> What this task involves: Every line holding "agent" should be copied from the records below.

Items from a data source

--------

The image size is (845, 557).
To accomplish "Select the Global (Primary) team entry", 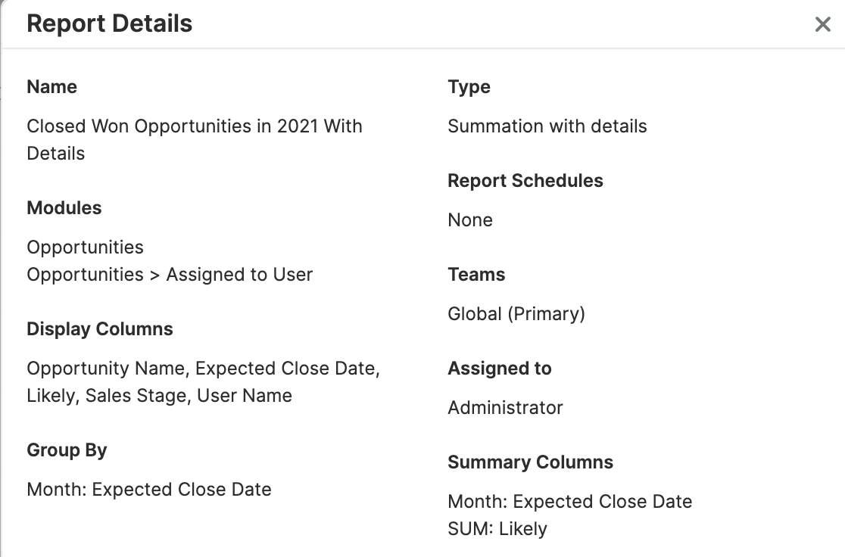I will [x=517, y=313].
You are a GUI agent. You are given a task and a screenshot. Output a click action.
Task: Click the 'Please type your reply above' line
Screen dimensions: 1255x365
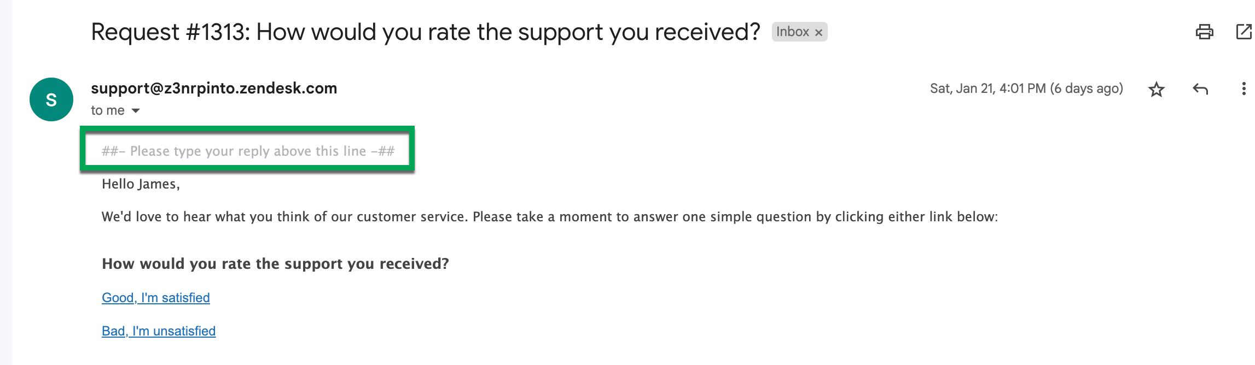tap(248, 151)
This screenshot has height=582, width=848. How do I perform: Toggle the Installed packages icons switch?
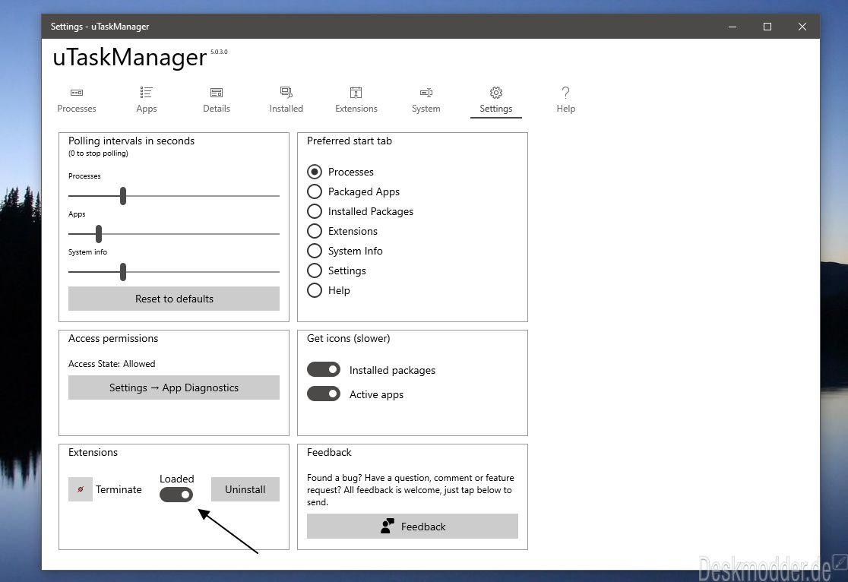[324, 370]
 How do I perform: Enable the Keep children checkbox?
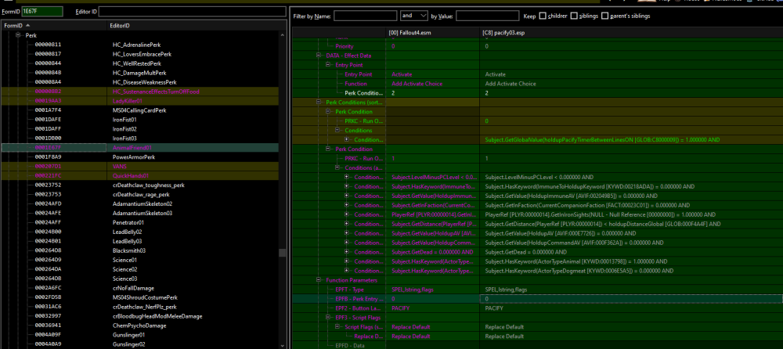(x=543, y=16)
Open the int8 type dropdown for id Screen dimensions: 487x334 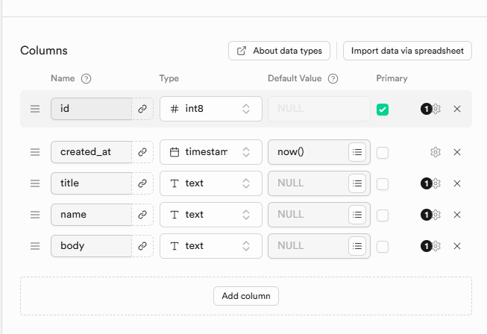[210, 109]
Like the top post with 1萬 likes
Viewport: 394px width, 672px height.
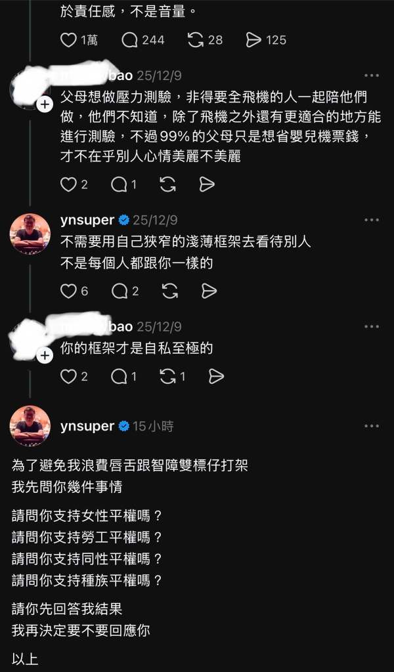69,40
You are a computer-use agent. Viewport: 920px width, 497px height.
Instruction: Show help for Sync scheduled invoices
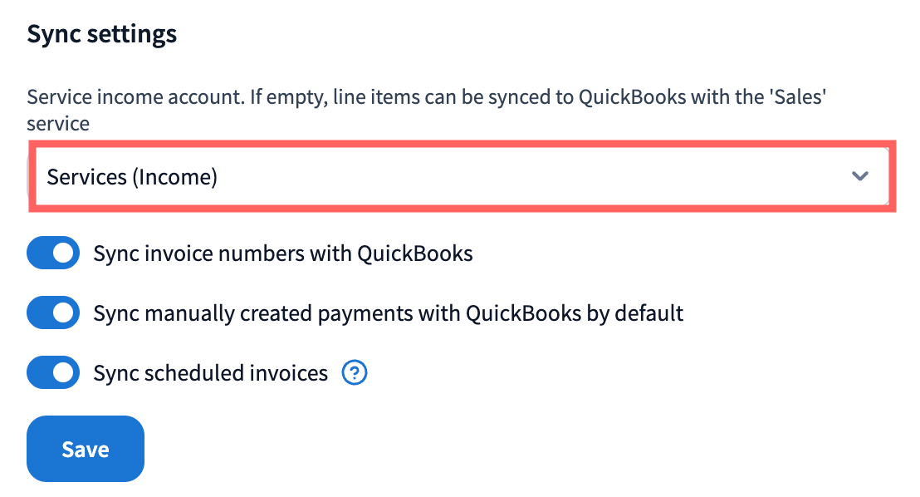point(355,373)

--------

> Your response:
You are a GUI agent. You are given a task and a screenshot. Output a click action.
You are a computer-use agent. Viewport: 920px width, 497px height.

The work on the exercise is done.